A resonator that can be excited by an electrical signal is indeed an electrical or electromechanical device defined primarily by its resonance frequency f0 and its quality factor Q associated with the energy losses of the resonator. The resonance frequency and the quality factor depend on the geometrical parameters and on the nature of the materials used in the case of an electromechanical resonator, or on the values of its R, L or C type components in the case of an electrical resonator. Such a resonator can therefore be used in open loop mode to provide bandpass filtering about its resonance frequency, the bandwidth being all the narrower as the quality factor increases. It can also be used in closed loop mode, using an electronic feedback circuit to handle its oscillation by generating, from the signal supplied by the resonator, a signal capable of exciting the resonator on its resonance frequency f0.
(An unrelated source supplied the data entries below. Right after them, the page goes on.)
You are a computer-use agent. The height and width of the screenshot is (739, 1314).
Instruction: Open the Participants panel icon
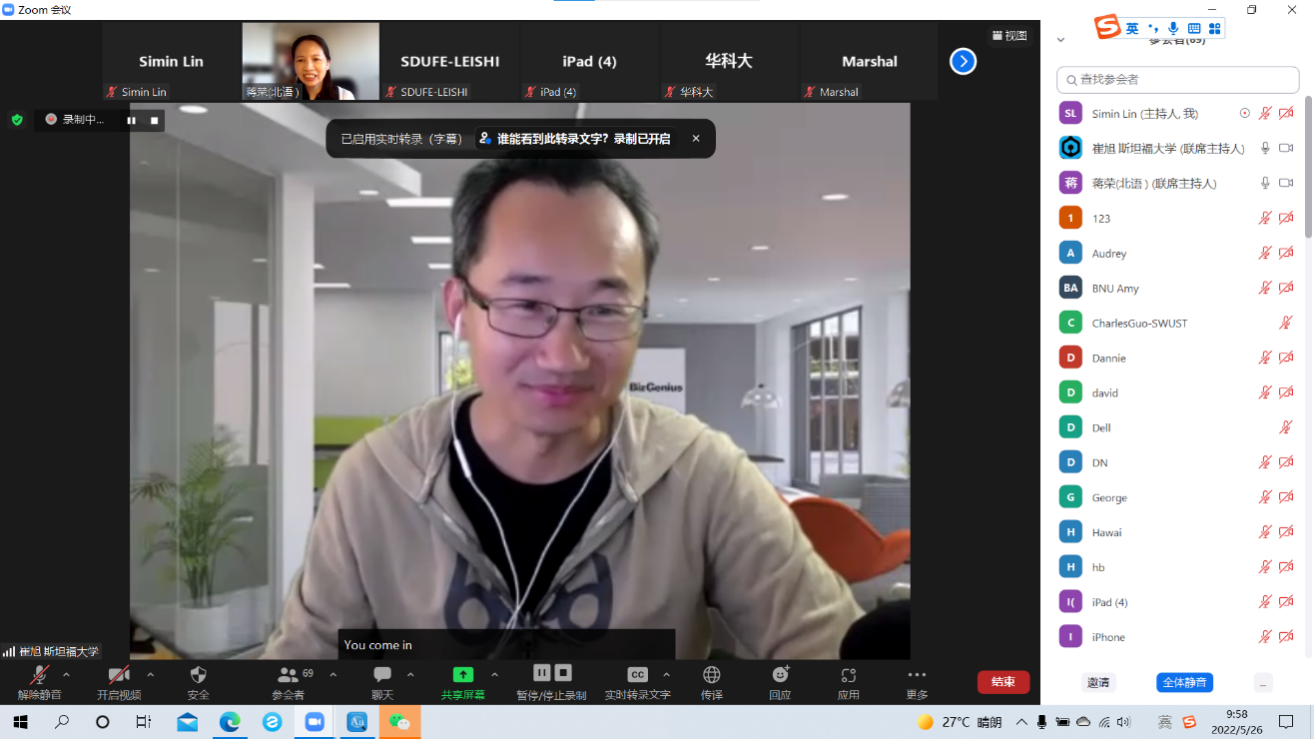coord(288,676)
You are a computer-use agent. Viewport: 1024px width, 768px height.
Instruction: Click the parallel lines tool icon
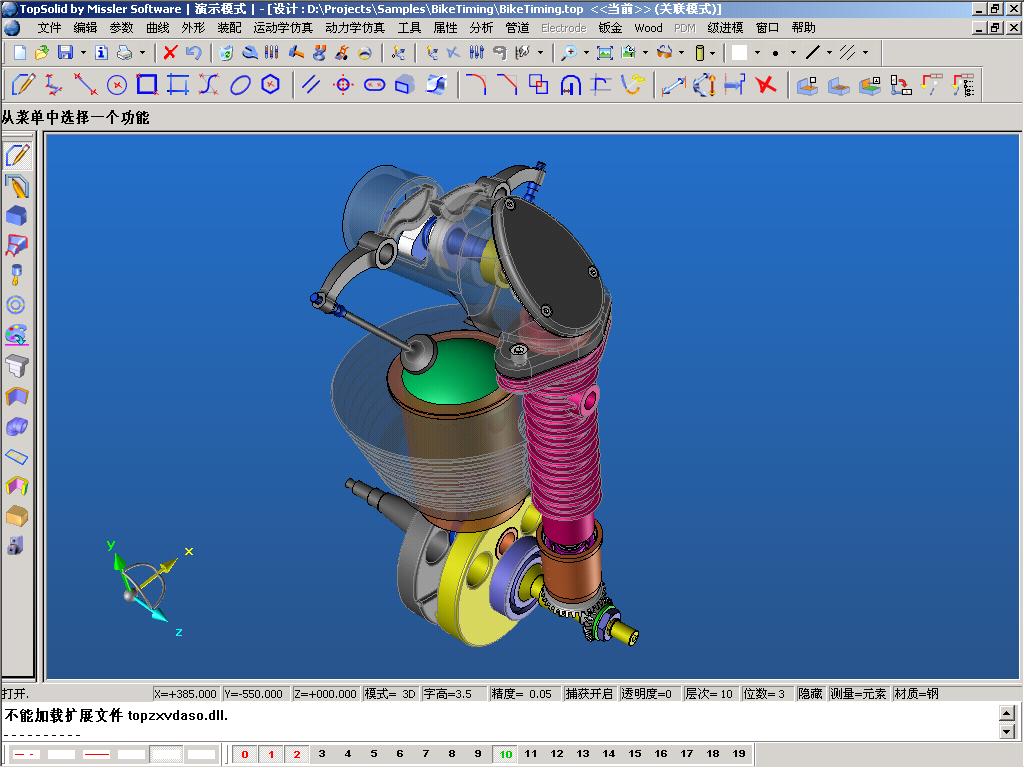click(x=311, y=85)
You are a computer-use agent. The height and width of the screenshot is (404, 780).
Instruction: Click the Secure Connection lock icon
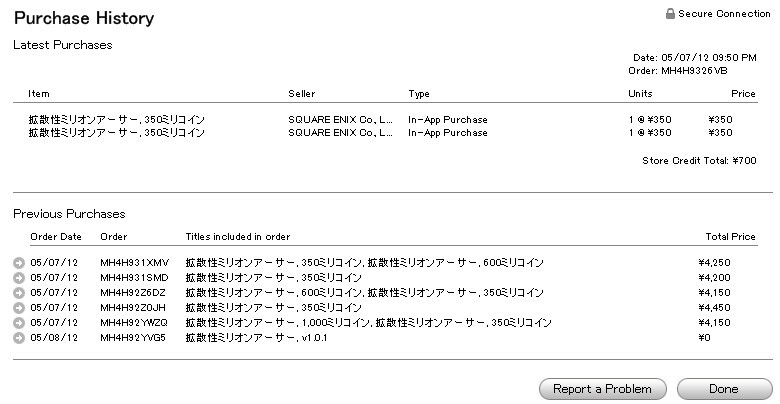pos(670,14)
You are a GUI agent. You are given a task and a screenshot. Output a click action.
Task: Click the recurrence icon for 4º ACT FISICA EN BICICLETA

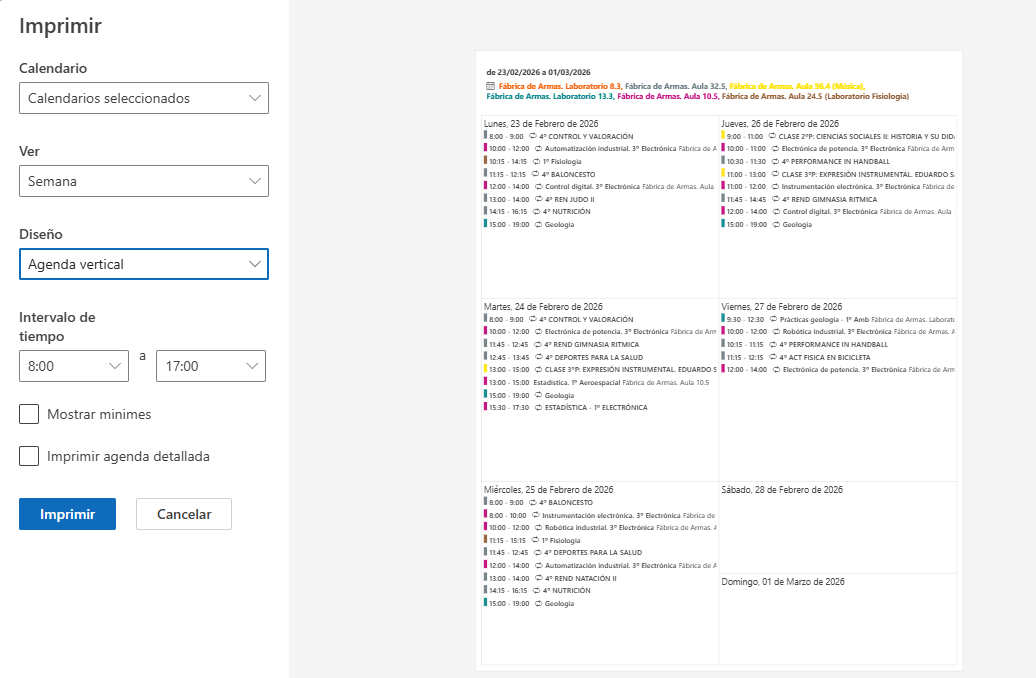(774, 357)
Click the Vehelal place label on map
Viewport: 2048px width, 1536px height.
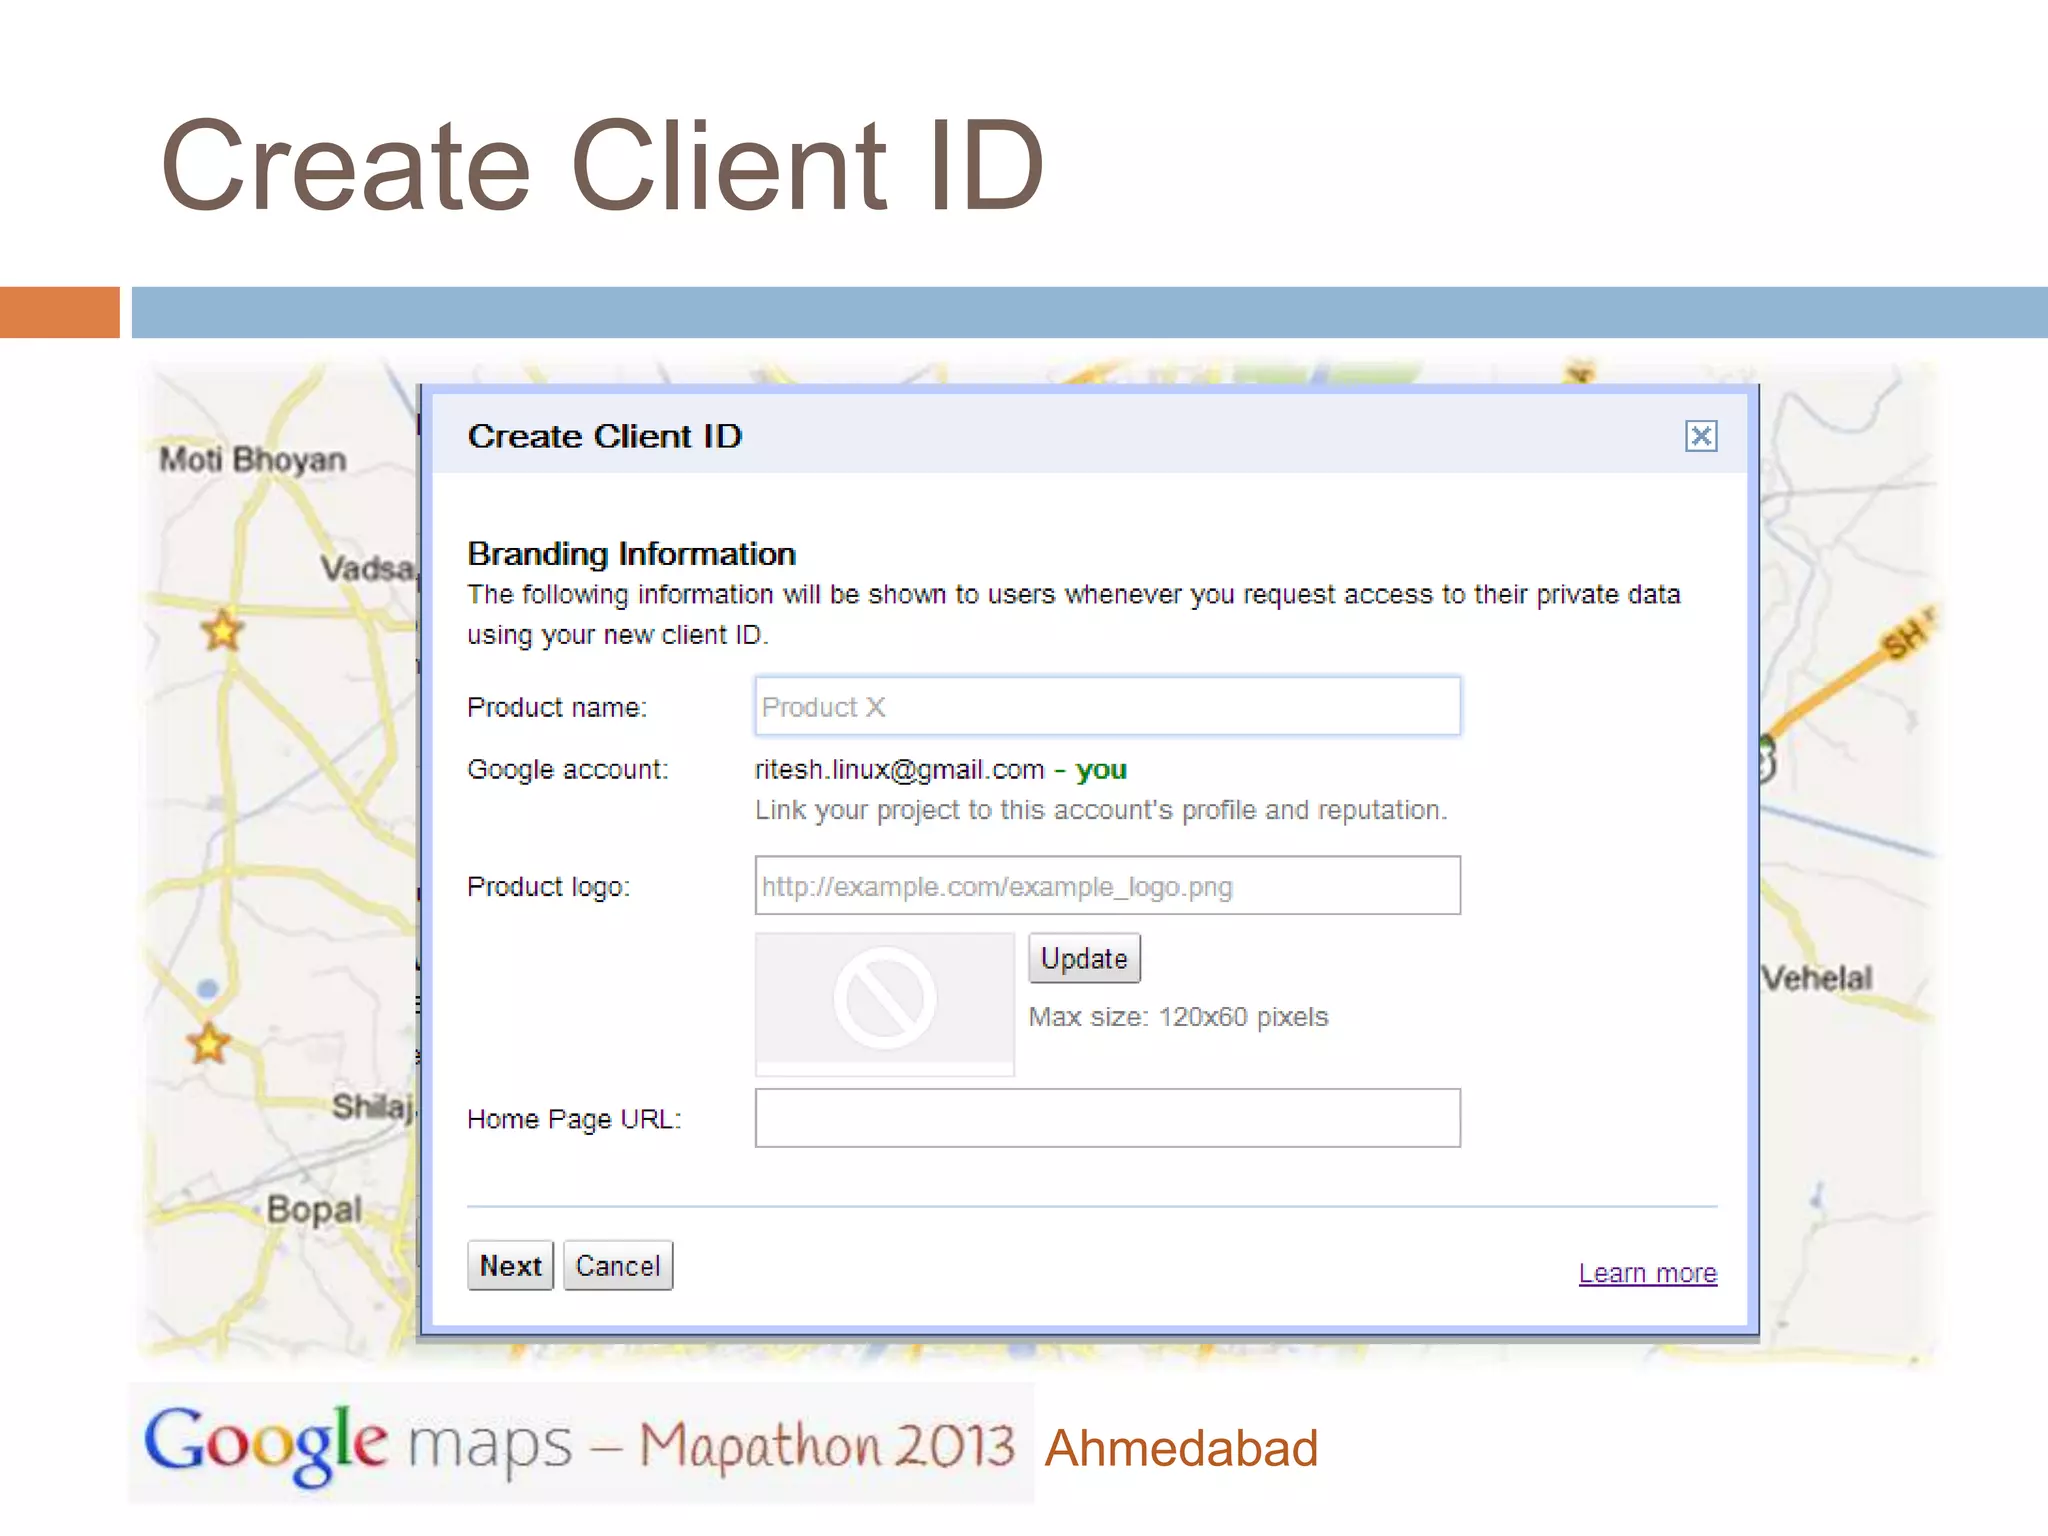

An array of coupled resonators is made up of several resonators that are coupled together mechanically (in the case of electromechanical resonators) or electrically (in the case of electrical resonators) so that the excitation of one of them provokes the mechanical vibration or electrical oscillation of all of the coupled resonators that have at least a degree of freedom in this array. These arrays of coupled resonators make it possible to envisage signal processing functions offering better power and better performance than when just one resonator is used. For example, when used to form filters, they make it possible to obtain an extended bandwidth.
Different types of resonators that can be excited by an electrical signal are known and can be used to form such an array. For example, surface acoustic wave (SAW), bulk acoustic wave (BAW) and quartz crystal resonators are electromechanical resonators whose main drawbacks are their relatively large size and their off-chip implementation leading to connections that introduce spurious values and noise and that make them bulky.